Con la richiesta di amministrarsi arbitrariamente la parte di patrimonio che gli spetta, il più giovane dei figli comincia il suo “peccato”: decide di fare da sé. Poi la situazione si fa più grave “dopo non molti giorni”, con la partenza, quindi la lontananza – più psicologica e morale forse, che geografica – e la dissolutezza. Il condividere la quotidianità dei porci è sinonimo, nell'ambiente ebraico, di massima abiezione: il maiale è simbolo di impurità; come il “mangiare carrube” indica una situazione di profonda meschinità.

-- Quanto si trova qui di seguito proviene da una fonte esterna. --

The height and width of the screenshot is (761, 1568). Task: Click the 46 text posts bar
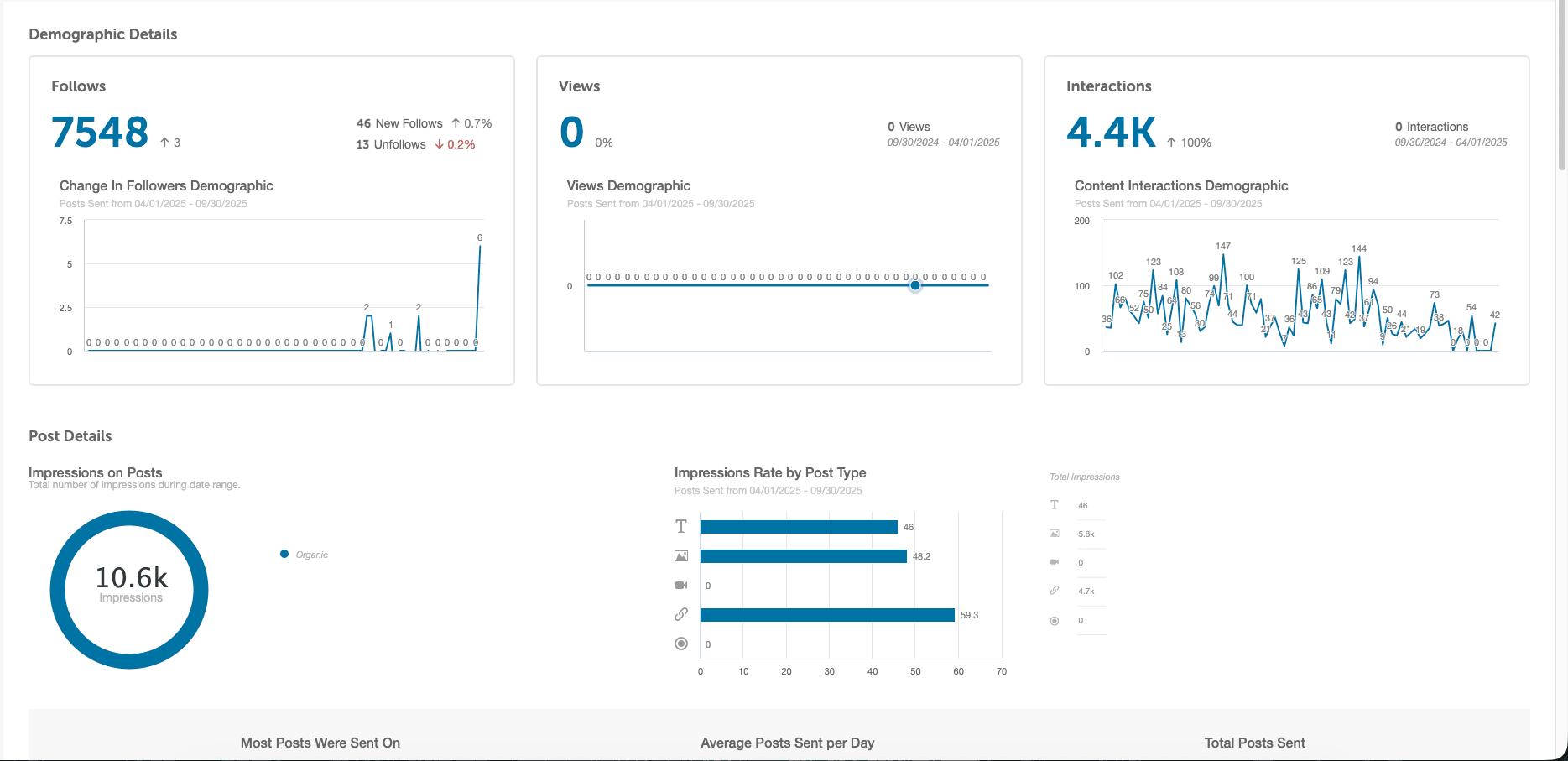point(799,527)

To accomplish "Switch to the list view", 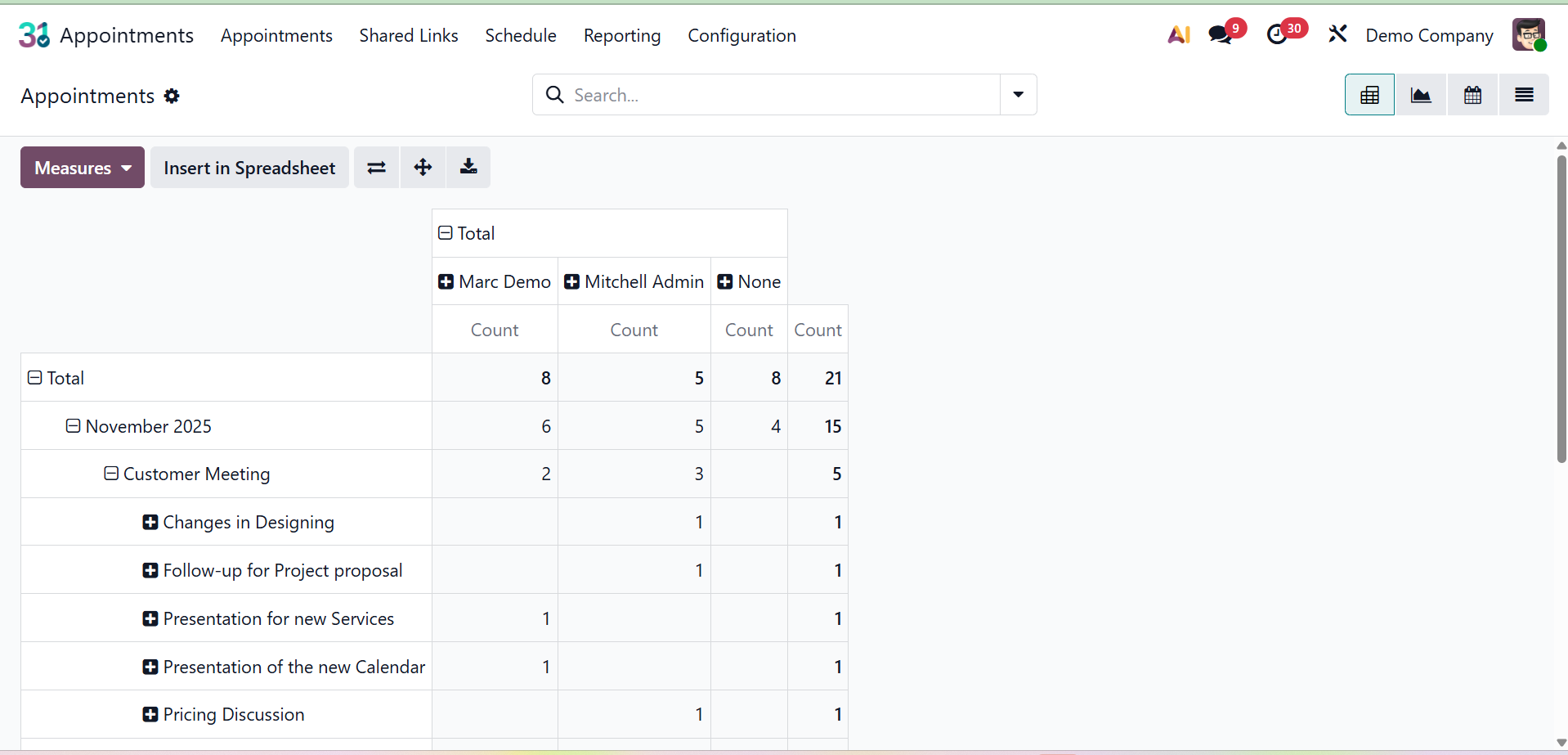I will [x=1524, y=95].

La presa di coscienza del giovane è efficace, perché consapevole che il suo peccato costituisce colpa, non solo “contro il padre, ma anche contro il Cielo”. Ma il padre lo accoglie in maniera inattesa, senza recriminazioni né rimproveri, addirittura entusiastica, riservandogli riguardi e persino onori. È la figura dell'amore perfetto, senza ombre.
Un amore che quasi non riesce a concepire la reazione dell'altro figlio, il cui peccato, allora meno appariscente, ma più subdolo, si staglia anche più crudamente. Ed è ancora l’amore del padre che si fa incontro a questo peccato.
Per riconciliarsi con il Padre l'uomo non ha che da prendere co-scienza della propria situazione di “lontananza” ed incamminarsi verso di Lui: il Padre già gli viene incontro, non per fargli un processo, ma per abbracciarlo. Riconciliarsi significa riprendere la strada della casa del Padre, con fiducia; una fiducia anche più grande di quella dei due figli della parabola, i quali – entrambi – dimostrano di avere un concetto piuttosto gretto dell'amore del padre, che invece è straordinario.